Take a quick glance at the opening day card at Delta Downs and it might seem like nothing has changed. The fields for Tuesday’s races are full, perennial leading trainer Karl Broberg has seven entered and the feature is a $60,000 stakes for Louisiana-breds that has attracted horses from the stables of Tom Amoss and Steve Asmussen.

But this will be a meet unlike any other at the track that sits just a few miles east of the Texas-Louisiana border. Delta Downs was directly in the path of Hurricane Laura, a Category 4 storm with winds reaching 150 miles per hour that all but tore the place apart when it hit land on Aug. 27. Since then, there’s been a full-court press to get the track ready for a delayed opening day of a meet that will be conducted during the day.

“There has been a lot of last-minute stuff being done, almost 24 hours a day.

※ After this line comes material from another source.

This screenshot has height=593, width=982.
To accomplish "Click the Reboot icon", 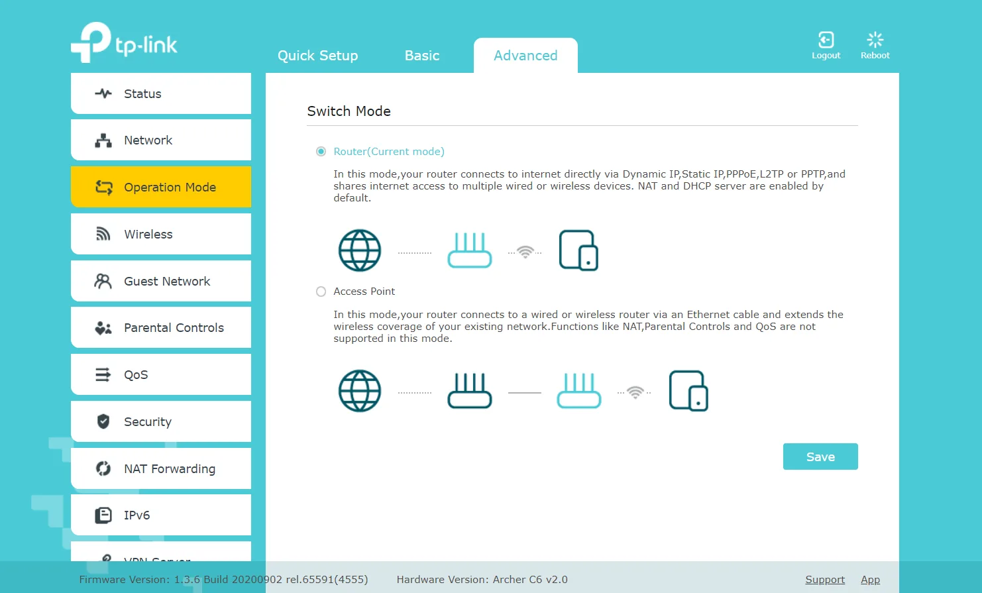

There’s been a rush to get ready to race,” said the track’s announcer Don Stevens.

In the days before Hurricane Laura hit Louisiana, Delta Downs was finishing up its Quarter Horse meet, which ended Aug. 22. That gave the track six weeks to prepare for a Thoroughbred meet set to begin Oct. 3. But Laura hit the area with such severity that it was clear the meet could not open on time.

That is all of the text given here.